Rewrite the lines below, putting "Goal" wherever "Instruction" appears, and leave everything else as it is.

───── MATERIAL FOR THE TASK ─────

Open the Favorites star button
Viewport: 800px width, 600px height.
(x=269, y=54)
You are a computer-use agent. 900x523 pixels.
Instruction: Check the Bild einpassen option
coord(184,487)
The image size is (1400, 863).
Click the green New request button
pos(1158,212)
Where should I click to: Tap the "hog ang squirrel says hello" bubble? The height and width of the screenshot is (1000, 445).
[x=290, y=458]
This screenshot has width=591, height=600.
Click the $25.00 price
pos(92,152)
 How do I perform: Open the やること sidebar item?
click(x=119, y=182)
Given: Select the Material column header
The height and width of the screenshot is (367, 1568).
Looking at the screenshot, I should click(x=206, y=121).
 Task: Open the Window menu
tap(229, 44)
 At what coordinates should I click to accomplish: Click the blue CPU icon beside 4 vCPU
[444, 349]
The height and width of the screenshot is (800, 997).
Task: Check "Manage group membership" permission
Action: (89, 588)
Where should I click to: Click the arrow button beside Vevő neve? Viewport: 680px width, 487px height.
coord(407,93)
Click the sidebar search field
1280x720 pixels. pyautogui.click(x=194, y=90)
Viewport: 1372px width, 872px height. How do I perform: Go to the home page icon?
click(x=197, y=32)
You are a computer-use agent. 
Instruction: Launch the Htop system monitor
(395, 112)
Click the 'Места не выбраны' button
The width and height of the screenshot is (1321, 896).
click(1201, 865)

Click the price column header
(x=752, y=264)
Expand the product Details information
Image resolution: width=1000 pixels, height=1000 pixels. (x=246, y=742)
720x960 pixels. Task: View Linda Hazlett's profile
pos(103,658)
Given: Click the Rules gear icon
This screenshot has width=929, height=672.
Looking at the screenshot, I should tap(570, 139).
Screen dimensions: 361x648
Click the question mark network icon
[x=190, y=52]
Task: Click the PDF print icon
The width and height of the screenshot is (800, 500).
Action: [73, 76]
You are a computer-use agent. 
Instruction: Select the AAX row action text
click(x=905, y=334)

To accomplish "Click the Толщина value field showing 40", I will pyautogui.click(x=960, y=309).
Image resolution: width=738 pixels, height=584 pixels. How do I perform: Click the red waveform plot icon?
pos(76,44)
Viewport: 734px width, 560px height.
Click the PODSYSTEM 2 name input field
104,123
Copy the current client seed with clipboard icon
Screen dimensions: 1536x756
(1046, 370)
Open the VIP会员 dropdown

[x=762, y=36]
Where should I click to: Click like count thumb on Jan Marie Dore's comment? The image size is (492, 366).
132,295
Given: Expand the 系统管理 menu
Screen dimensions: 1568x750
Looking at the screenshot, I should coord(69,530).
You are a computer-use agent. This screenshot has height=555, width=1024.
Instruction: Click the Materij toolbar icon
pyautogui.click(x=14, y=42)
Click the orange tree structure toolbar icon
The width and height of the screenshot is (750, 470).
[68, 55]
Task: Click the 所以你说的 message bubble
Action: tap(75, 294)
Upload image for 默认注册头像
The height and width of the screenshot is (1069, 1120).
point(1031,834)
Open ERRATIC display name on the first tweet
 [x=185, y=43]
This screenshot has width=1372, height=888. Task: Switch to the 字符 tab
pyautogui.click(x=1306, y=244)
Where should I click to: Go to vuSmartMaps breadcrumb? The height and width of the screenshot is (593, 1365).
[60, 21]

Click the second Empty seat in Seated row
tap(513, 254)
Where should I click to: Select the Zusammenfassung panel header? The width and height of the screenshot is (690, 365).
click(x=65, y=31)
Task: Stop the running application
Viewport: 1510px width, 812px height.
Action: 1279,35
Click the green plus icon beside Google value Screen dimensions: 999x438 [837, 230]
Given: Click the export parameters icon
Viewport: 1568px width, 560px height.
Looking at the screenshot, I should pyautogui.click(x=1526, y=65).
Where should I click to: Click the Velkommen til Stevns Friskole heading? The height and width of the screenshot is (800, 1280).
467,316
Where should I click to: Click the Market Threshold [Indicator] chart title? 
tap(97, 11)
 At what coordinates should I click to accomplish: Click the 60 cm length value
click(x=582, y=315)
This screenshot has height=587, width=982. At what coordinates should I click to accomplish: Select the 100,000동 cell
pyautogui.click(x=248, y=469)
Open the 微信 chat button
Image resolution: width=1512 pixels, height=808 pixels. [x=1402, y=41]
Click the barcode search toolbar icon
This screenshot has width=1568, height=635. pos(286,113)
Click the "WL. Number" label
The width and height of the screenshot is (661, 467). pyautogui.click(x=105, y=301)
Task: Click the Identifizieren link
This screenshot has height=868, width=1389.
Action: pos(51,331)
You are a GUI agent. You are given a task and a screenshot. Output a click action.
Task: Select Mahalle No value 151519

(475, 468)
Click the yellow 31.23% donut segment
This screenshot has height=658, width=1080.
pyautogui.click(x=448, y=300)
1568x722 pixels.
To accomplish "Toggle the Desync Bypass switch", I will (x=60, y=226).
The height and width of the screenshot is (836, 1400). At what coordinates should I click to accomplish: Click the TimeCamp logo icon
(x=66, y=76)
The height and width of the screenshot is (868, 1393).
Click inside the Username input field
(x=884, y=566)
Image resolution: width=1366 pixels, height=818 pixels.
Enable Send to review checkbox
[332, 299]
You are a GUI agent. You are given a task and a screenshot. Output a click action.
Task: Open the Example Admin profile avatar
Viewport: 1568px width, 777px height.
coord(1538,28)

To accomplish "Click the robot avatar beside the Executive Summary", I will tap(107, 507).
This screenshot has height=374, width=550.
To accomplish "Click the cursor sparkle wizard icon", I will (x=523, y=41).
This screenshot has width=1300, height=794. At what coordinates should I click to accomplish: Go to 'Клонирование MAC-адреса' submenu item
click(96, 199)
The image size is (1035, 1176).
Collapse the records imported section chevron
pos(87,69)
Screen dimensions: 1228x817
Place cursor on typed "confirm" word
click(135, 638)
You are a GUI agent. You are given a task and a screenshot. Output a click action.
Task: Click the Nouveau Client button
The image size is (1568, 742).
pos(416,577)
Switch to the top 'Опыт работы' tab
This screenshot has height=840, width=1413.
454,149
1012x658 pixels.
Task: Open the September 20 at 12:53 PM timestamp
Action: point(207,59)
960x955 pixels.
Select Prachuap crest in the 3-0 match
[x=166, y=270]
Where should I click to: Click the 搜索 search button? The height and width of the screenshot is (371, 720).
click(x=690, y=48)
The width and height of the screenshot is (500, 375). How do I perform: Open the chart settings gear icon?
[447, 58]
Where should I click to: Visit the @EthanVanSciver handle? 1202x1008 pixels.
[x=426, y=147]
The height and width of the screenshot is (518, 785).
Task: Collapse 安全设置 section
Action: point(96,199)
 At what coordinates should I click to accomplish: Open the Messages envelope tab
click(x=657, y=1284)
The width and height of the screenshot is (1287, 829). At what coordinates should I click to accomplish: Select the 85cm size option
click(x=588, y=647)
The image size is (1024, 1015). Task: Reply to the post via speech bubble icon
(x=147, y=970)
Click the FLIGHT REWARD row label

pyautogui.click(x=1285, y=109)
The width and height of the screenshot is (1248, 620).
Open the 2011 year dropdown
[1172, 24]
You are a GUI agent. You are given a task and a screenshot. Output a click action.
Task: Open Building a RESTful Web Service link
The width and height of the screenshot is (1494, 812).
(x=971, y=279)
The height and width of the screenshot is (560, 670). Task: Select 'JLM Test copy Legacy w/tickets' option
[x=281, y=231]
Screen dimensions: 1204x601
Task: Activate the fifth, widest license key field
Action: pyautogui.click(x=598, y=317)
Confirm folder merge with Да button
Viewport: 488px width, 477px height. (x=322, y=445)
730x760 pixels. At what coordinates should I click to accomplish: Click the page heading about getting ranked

─────

- RESULT -
Open the Favorites star button
Viewport: 800px width, 600px height.
(x=269, y=54)
You are a computer-use agent. 900x523 pixels.
Goal: Check the Bild einpassen option
coord(184,487)
The image size is (1400, 863).
Click the green New request button
pos(1158,212)
Where should I click to: Tap the "hog ang squirrel says hello" bubble? The height and width of the screenshot is (1000, 445).
[x=290, y=458]
This screenshot has width=591, height=600.
Click the $25.00 price
pos(92,152)
 How do I perform: Open the やること sidebar item?
click(x=119, y=182)
Given: Select the Material column header
The height and width of the screenshot is (367, 1568).
Looking at the screenshot, I should click(x=206, y=121).
 Task: Open the Window menu
tap(229, 44)
 At what coordinates should I click to accomplish: Click the blue CPU icon beside 4 vCPU
[444, 349]
The height and width of the screenshot is (800, 997).
Task: Check "Manage group membership" permission
Action: (89, 588)
Where should I click to: Click the arrow button beside Vevő neve? Viewport: 680px width, 487px height.
coord(407,93)
Click the sidebar search field
1280x720 pixels. pyautogui.click(x=194, y=90)
Viewport: 1372px width, 872px height. How do I perform: Go to the home page icon?
click(x=197, y=32)
You are a computer-use agent. 
Goal: Launch the Htop system monitor
(395, 112)
Click the 'Места не выбраны' button
The width and height of the screenshot is (1321, 896).
click(1201, 865)

Click the price column header
(x=752, y=264)
Expand the product Details information
Image resolution: width=1000 pixels, height=1000 pixels. (x=246, y=742)
720x960 pixels. Task: View Linda Hazlett's profile
pos(103,658)
Given: Click the Rules gear icon
This screenshot has width=929, height=672.
Looking at the screenshot, I should tap(570, 139).
Screen dimensions: 361x648
Click the question mark network icon
[x=190, y=52]
Task: Click the PDF print icon
The width and height of the screenshot is (800, 500).
Action: [73, 76]
You are a computer-use agent. 
Goal: Select the AAX row action text
click(x=905, y=334)

To accomplish "Click the Толщина value field showing 40", I will pyautogui.click(x=960, y=309).
Image resolution: width=738 pixels, height=584 pixels. How do I perform: Click the red waveform plot icon?
pos(76,44)
Viewport: 734px width, 560px height.
Click the PODSYSTEM 2 name input field
104,123
Copy the current client seed with clipboard icon
Screen dimensions: 1536x756
(1046, 370)
Open the VIP会员 dropdown

[x=762, y=36]
Where should I click to: Click like count thumb on Jan Marie Dore's comment? The image size is (492, 366).
132,295
Given: Expand the 系统管理 menu
Screen dimensions: 1568x750
Looking at the screenshot, I should coord(69,530).
You are a computer-use agent. This screenshot has height=555, width=1024.
Goal: Click the Materij toolbar icon
pyautogui.click(x=14, y=42)
Click the orange tree structure toolbar icon
The width and height of the screenshot is (750, 470).
[68, 55]
Task: Click the 所以你说的 message bubble
Action: tap(75, 294)
Upload image for 默认注册头像
The height and width of the screenshot is (1069, 1120).
point(1031,834)
Open ERRATIC display name on the first tweet
 [x=185, y=43]
This screenshot has width=1372, height=888. Task: Switch to the 字符 tab
pyautogui.click(x=1306, y=244)
Where should I click to: Go to vuSmartMaps breadcrumb? The height and width of the screenshot is (593, 1365).
[60, 21]

Click the second Empty seat in Seated row
tap(513, 254)
Where should I click to: Select the Zusammenfassung panel header? The width and height of the screenshot is (690, 365).
click(x=65, y=31)
Task: Stop the running application
Viewport: 1510px width, 812px height.
Action: 1279,35
Click the green plus icon beside Google value Screen dimensions: 999x438 [837, 230]
Given: Click the export parameters icon
Viewport: 1568px width, 560px height.
Looking at the screenshot, I should pyautogui.click(x=1526, y=65).
Where should I click to: Click the Velkommen til Stevns Friskole heading? The height and width of the screenshot is (800, 1280).
467,316
Where should I click to: Click the Market Threshold [Indicator] chart title? 
tap(97, 11)
 At what coordinates should I click to accomplish: Click the 60 cm length value
click(x=582, y=315)
This screenshot has height=587, width=982. At what coordinates should I click to accomplish: Select the 100,000동 cell
pyautogui.click(x=248, y=469)
Open the 微信 chat button
Image resolution: width=1512 pixels, height=808 pixels. [x=1402, y=41]
Click the barcode search toolbar icon
This screenshot has width=1568, height=635. pos(286,113)
Click the "WL. Number" label
The width and height of the screenshot is (661, 467). pyautogui.click(x=105, y=301)
Task: Click the Identifizieren link
This screenshot has height=868, width=1389.
Action: pos(51,331)
You are a GUI agent. You are given a task and a screenshot. Output a click action.
Task: Select Mahalle No value 151519

(475, 468)
Click the yellow 31.23% donut segment
This screenshot has height=658, width=1080.
pyautogui.click(x=448, y=300)
1568x722 pixels.
To accomplish "Toggle the Desync Bypass switch", I will (x=60, y=226).
The height and width of the screenshot is (836, 1400). At what coordinates should I click to accomplish: Click the TimeCamp logo icon
(x=66, y=76)
The height and width of the screenshot is (868, 1393).
Click inside the Username input field
(x=884, y=566)
Image resolution: width=1366 pixels, height=818 pixels.
Enable Send to review checkbox
[332, 299]
You are a GUI agent. You are given a task and a screenshot. Output a click action.
Task: Open the Example Admin profile avatar
Viewport: 1568px width, 777px height.
coord(1538,28)

To accomplish "Click the robot avatar beside the Executive Summary", I will tap(107, 507).
This screenshot has height=374, width=550.
To accomplish "Click the cursor sparkle wizard icon", I will (x=523, y=41).
This screenshot has width=1300, height=794. At what coordinates should I click to accomplish: Go to 'Клонирование MAC-адреса' submenu item
click(96, 199)
The image size is (1035, 1176).
Collapse the records imported section chevron
pos(87,69)
Screen dimensions: 1228x817
Place cursor on typed "confirm" word
click(135, 638)
You are a GUI agent. You are given a task and a screenshot. Output a click action.
Task: Click the Nouveau Client button
The image size is (1568, 742).
pos(416,577)
Switch to the top 'Опыт работы' tab
This screenshot has height=840, width=1413.
454,149
1012x658 pixels.
Task: Open the September 20 at 12:53 PM timestamp
Action: point(207,59)
960x955 pixels.
Select Prachuap crest in the 3-0 match
[x=166, y=270]
Where should I click to: Click the 搜索 search button? The height and width of the screenshot is (371, 720).
click(x=690, y=48)
The width and height of the screenshot is (500, 375). How do I perform: Open the chart settings gear icon?
[447, 58]
Where should I click to: Visit the @EthanVanSciver handle? 1202x1008 pixels.
[x=426, y=147]
The height and width of the screenshot is (518, 785).
Task: Collapse 安全设置 section
Action: point(96,199)
 At what coordinates should I click to accomplish: Open the Messages envelope tab
click(x=657, y=1284)
The width and height of the screenshot is (1287, 829). At what coordinates should I click to accomplish: Select the 85cm size option
click(x=588, y=647)
The image size is (1024, 1015). Task: Reply to the post via speech bubble icon
(x=147, y=970)
Click the FLIGHT REWARD row label

pyautogui.click(x=1285, y=109)
The width and height of the screenshot is (1248, 620).
Open the 2011 year dropdown
[1172, 24]
You are a GUI agent. You are given a task and a screenshot. Output a click action.
Task: Open Building a RESTful Web Service link
The width and height of the screenshot is (1494, 812).
(x=971, y=279)
The height and width of the screenshot is (560, 670). Task: Select 'JLM Test copy Legacy w/tickets' option
[x=281, y=231]
Screen dimensions: 1204x601
Task: Activate the fifth, widest license key field
Action: pyautogui.click(x=598, y=317)
Confirm folder merge with Да button
Viewport: 488px width, 477px height. (x=322, y=445)
730x760 pixels. At what coordinates should I click to accomplish: Click the page heading about getting ranked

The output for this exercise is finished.